▸ **Passage shown**
________________________________________

Sous Vide Cherry Cheesecake in a Mason Jar

Dave Barnhart
Prep Time 20 minutes
Cook Time 1 hour 40 minutes
Total Time 2 hours
Course Dessert
Servings 4


  • Cherry pitter
  • Sauce Pan
  • Sous Vide Immersion Circulator
  • Cooking Container
  • Mixer
  • Mason Jars


For the Topping:

  • 2 cups fresh cherries pitted
  • 1/4 cup granulated sugar for the cherries
  • whipped cream
  • cornstarch

For the Cheesecake

  • 16 oz Philadelphia brand original cream cheese
  • 1/2 cup granulated sugar
  • 1/4 cup heavy (whipping) cream
  • 1 tbsp vanilla
  • 2 eggs lightly whisked to break up the yolks
  • graham cracker crumbs


If you are using fresh cherries:

  • Pit the cherries. This is a lot easier than it sounds. I use a cherry pitter and it took less than ten minutes to do the job.

________________________________________

▸ **Your task**
Answer these from the cheesecake recipe:
1. What cook time does it list?
2. How much cream cheese goes into the cheesecake?
3. How long did pitting the cherries take with a cherry pitter?

▸ **Record list**
________________________________________

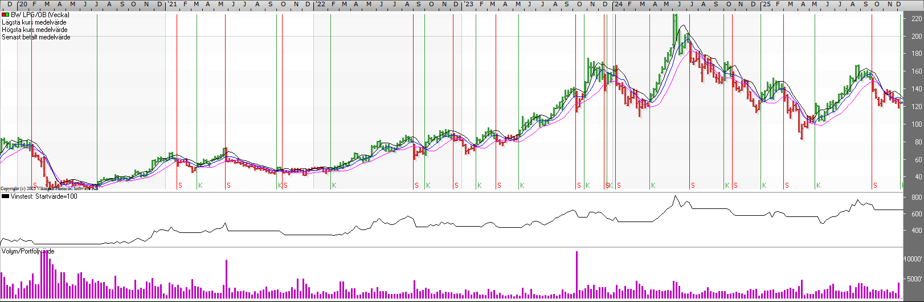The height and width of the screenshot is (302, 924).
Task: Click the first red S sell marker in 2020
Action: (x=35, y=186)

________________________________________

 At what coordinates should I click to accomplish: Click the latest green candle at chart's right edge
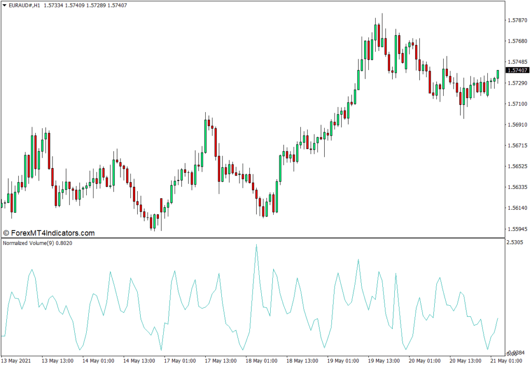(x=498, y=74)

________________________________________

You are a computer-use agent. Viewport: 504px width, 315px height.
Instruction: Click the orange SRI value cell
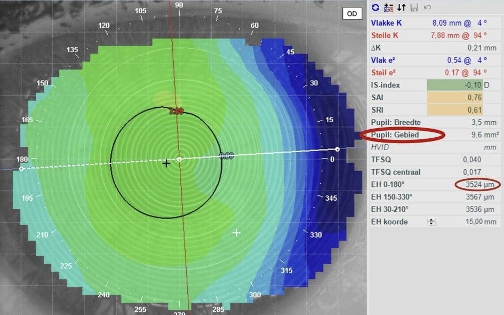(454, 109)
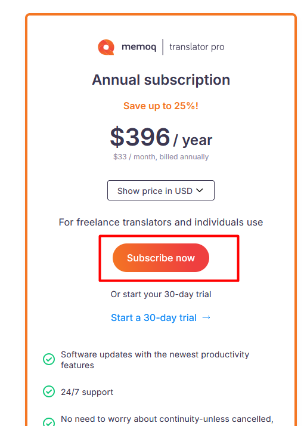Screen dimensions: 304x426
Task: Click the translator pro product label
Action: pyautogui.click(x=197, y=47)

________________________________________

▸ **Reply to the task**
1. 1 hour 40 minutes
2. 16 oz of Philadelphia brand original cream cheese
3. Less than ten minutes